About this exercise ▸
No picture should appear in the copy. Transcribe exactly, and only, the lines from the one with "This screenshot has" through the last line of the data below.

Pixel coordinate grounding data:
╔══

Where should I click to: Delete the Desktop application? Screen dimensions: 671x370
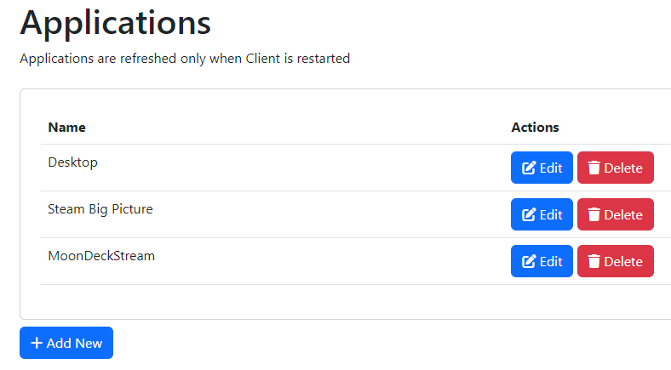pos(615,168)
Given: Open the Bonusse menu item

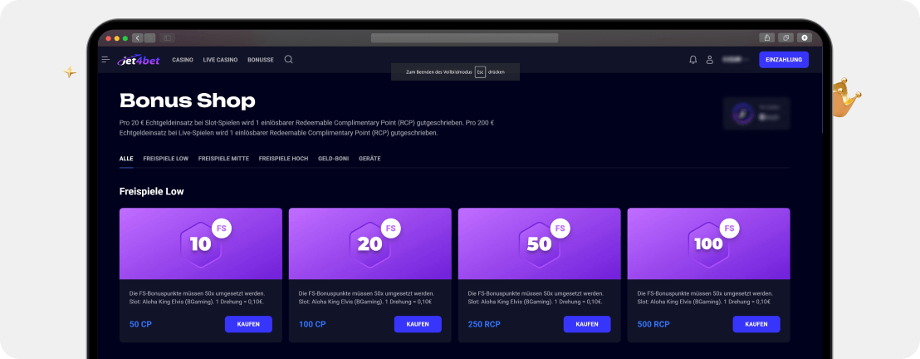Looking at the screenshot, I should click(261, 60).
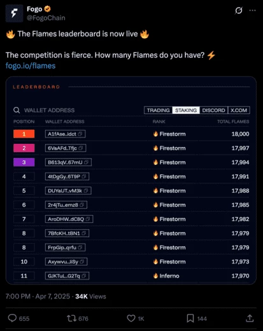
Task: Click the reply speech bubble icon
Action: (x=12, y=318)
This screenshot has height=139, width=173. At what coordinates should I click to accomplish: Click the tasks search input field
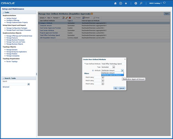coord(14,84)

╚══

Written solution ▸
This screenshot has height=139, width=173. At what coordinates should I click to accomplish: Click the tasks search input field
coord(14,84)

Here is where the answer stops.